Ok fellas, I need some advice. I have started selling figured lumber and have some great local loggers supplying me logs. The guys have also brought me some good burls and I've squared some up at 4" and 6" thick for turners. I know the price must vary depending on the quality but what is the common price for burls?, I see some sold by the pound, maybe that's the way to go.


----------



## TexasTimbers (Oct 17, 2006)

As much as you can get. I just sold 54 pounds of Bois D' Arc sawdust for $10 a pound, and when I get another 46 pounds (tomorrow if it don't rain all day) she wants it too. I have sold that stuff for anywhere between $3 and $30 depending on quanitity, how much I have, how much someone wants, and what I think I can get. Supply and demand.

To get a starting point, on your burls, check out as many online suppliers of quality woods you can. Forget ebay. 

Talk to others (like you are doing here) but never limit your price to what someone tells you you ought to charge. Charge what the market will pay. That's the beauty of our system. And with the kind of taxes you have in Vermont you better get all you can brutha! :laughing:


----------



## JP Sinclair (Nov 13, 2006)

Don't remind me about the taxes in Vermont. If I didn't love the area so much...

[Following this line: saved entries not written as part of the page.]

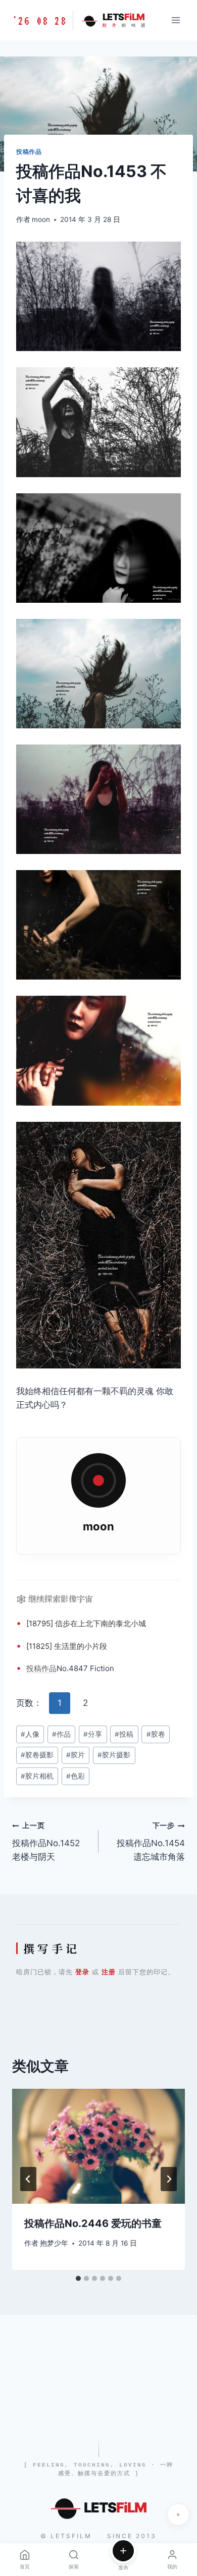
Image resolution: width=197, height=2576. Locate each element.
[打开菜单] (175, 20)
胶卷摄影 (37, 1755)
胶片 (75, 1755)
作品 (49, 1668)
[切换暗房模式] (178, 2514)
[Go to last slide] (28, 2179)
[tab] (78, 2278)
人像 (30, 1734)
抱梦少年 (54, 2243)
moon (41, 219)
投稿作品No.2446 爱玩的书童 (93, 2223)
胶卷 (155, 1734)
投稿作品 (28, 151)
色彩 (75, 1776)
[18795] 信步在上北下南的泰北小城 (86, 1623)
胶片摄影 (113, 1755)
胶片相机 (37, 1776)
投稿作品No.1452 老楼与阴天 (46, 1841)
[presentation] (98, 2146)
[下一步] (169, 2179)
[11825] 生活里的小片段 (66, 1646)
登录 (82, 1972)
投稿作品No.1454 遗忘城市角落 (151, 1841)
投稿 (33, 1668)
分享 (92, 1734)
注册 (109, 1972)
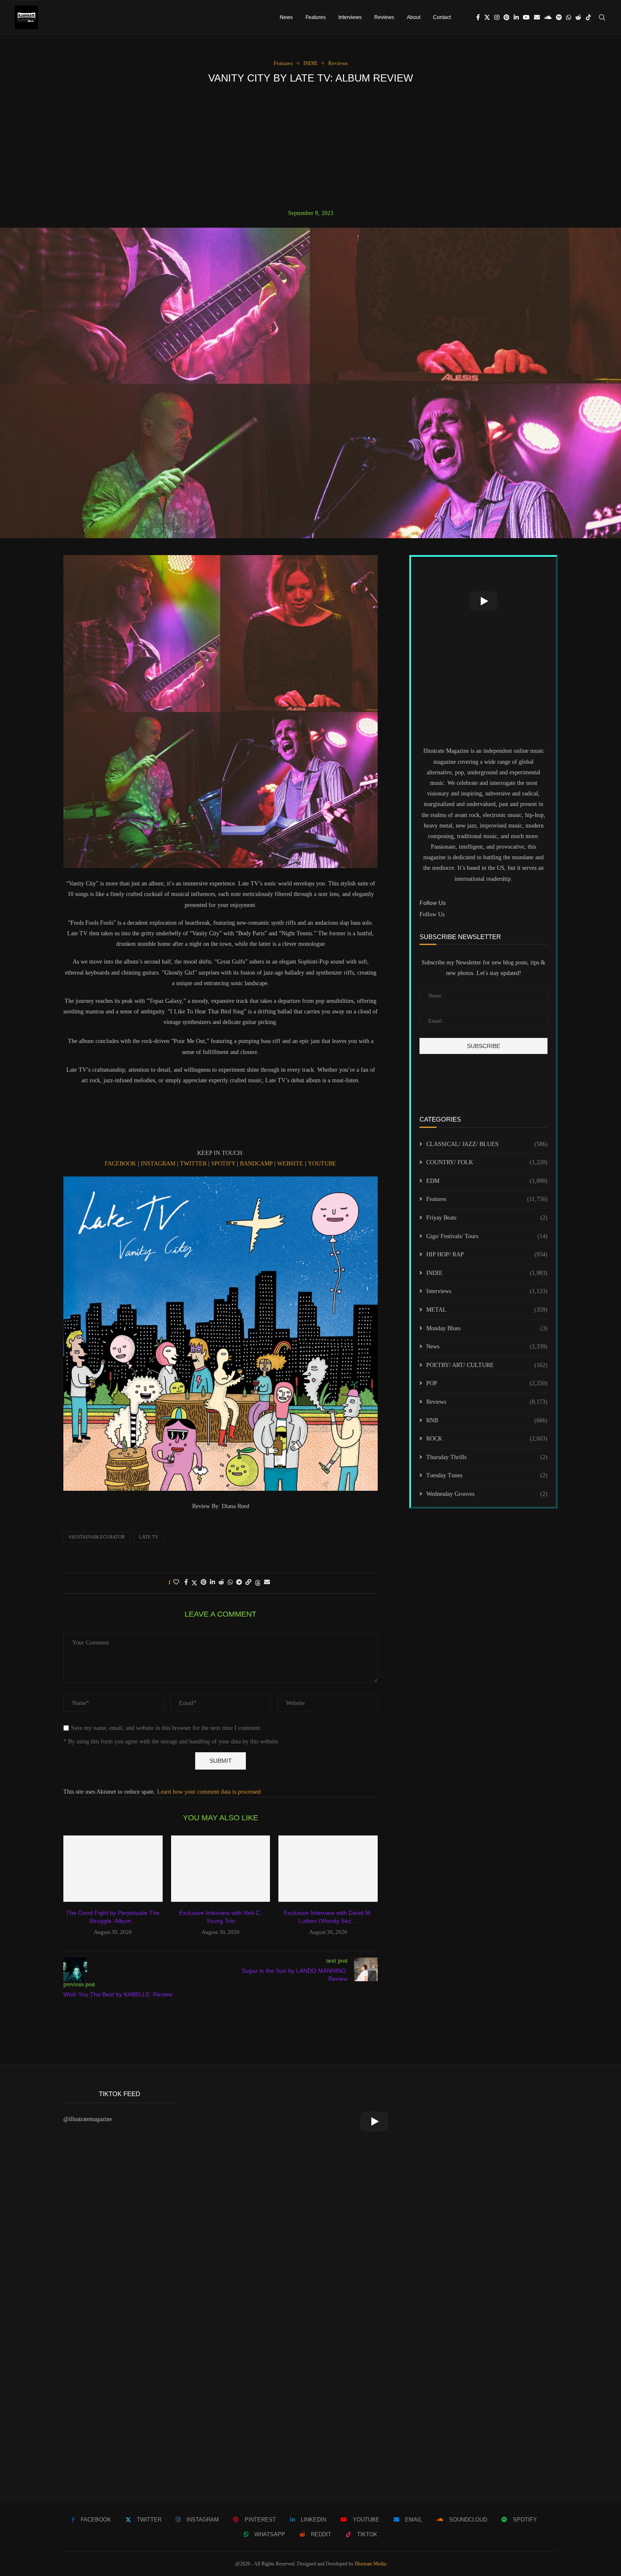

It will probably be some trial and error but I think I'll scan some web pages to see what they get. They are some of the most interesting looking things. I saw a couple web pages with huge burl slabs, what a great table top.


----------



## grybeard (Aug 8, 2007)

*burls*

Hi jp
If I may stick in my 2cents worth here....Im new to this forum ..matter of fact just joined a couple min ago...looks like an interesting place to visit.
Anyway what I was going to say is ...there is a guy ...Bill Grumbine..do a search on the net....he has a school for woodturners somewhere in Pennsylvania ...near Allentown I think and he should be able to help you with price for burls ...very knowledgeable nice guy 
Do a search on his name and you should get his website and I believe there is a ph# there to 
Bob


----------



## johnep (Apr 12, 2007)

What is Bois d'arc sawdust used for?
johnep


----------